Authors : Ramanan SV, Radhakrishna K, Waghmare A, Raj T, Nathan SP, Sreerama SM, Sampath S
Publication Year : 2016
Electronic Health Record (EHR) use in India is generally poor, and structured clinical information is mostly lacking. This work is the first attempt aimed at evaluating unstructured text mining for extracting relevant clinical information from Indian clinical records.

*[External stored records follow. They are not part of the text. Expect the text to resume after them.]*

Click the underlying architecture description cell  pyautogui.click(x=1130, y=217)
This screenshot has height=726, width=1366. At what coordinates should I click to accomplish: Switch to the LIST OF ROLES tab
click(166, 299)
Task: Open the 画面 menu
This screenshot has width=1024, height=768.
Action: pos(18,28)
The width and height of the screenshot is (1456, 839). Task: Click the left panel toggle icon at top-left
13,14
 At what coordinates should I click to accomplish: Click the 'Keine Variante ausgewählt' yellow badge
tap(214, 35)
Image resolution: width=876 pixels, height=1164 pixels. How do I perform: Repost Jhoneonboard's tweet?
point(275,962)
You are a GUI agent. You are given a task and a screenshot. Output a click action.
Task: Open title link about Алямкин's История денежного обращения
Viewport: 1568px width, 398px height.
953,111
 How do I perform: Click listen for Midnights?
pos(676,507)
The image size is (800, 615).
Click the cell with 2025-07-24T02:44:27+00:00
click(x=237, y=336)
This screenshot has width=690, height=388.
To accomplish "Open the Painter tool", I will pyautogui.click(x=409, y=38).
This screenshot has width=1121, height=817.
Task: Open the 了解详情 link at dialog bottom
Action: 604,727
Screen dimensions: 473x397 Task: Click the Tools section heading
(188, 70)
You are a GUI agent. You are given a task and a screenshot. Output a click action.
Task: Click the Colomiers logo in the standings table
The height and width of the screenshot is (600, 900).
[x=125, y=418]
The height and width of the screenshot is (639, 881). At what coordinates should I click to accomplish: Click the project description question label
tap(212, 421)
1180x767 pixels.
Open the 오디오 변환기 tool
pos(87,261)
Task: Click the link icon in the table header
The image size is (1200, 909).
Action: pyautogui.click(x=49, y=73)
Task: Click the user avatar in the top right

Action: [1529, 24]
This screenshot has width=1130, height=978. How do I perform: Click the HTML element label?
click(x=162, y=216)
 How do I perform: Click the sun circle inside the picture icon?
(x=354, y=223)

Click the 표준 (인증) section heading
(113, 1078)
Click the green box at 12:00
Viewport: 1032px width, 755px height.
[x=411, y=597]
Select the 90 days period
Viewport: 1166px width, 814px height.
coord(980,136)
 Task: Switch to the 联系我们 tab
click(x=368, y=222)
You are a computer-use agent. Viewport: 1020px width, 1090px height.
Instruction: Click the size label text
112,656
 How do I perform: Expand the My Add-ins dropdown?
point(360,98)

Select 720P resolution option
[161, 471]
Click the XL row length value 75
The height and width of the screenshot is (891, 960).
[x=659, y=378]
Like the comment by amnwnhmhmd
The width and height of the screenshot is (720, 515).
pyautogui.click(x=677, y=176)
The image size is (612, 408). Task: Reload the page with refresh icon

We annotated a corpus of 250 discharge summaries from an Intensive Care Unit (ICU) in India, with markups for diseases, procedures, and lab parameters, their attributes, as well as key demographic information and administrative variables such as patient outcomes. In this process, we have constructed guidelines for an annotation scheme useful to clinicians in the Indian context. We evaluated the performance of an NLP engine, Cocoa, on a cohort of these Indian clinical records. We have produced an annotated corpus of roughly 90 thousand words, which to our knowledge is the first tagged clinical corpus from India. Cocoa was evaluated on a test corpus of 50 documents. The overlap F-scores across the major categories, namely disease/symptoms, procedures, laboratory parameters and outcomes, are 0.856, 0.834, 0.961 and 0.872 respectively. These results are competitive with results from recent shared tasks based on US records. The annotated corpus and associated results from the Cocoa engine indicate that unstructured text mining is a viable method for cohort analysis in the Indian clinical context, where structured EHR records are largely absent.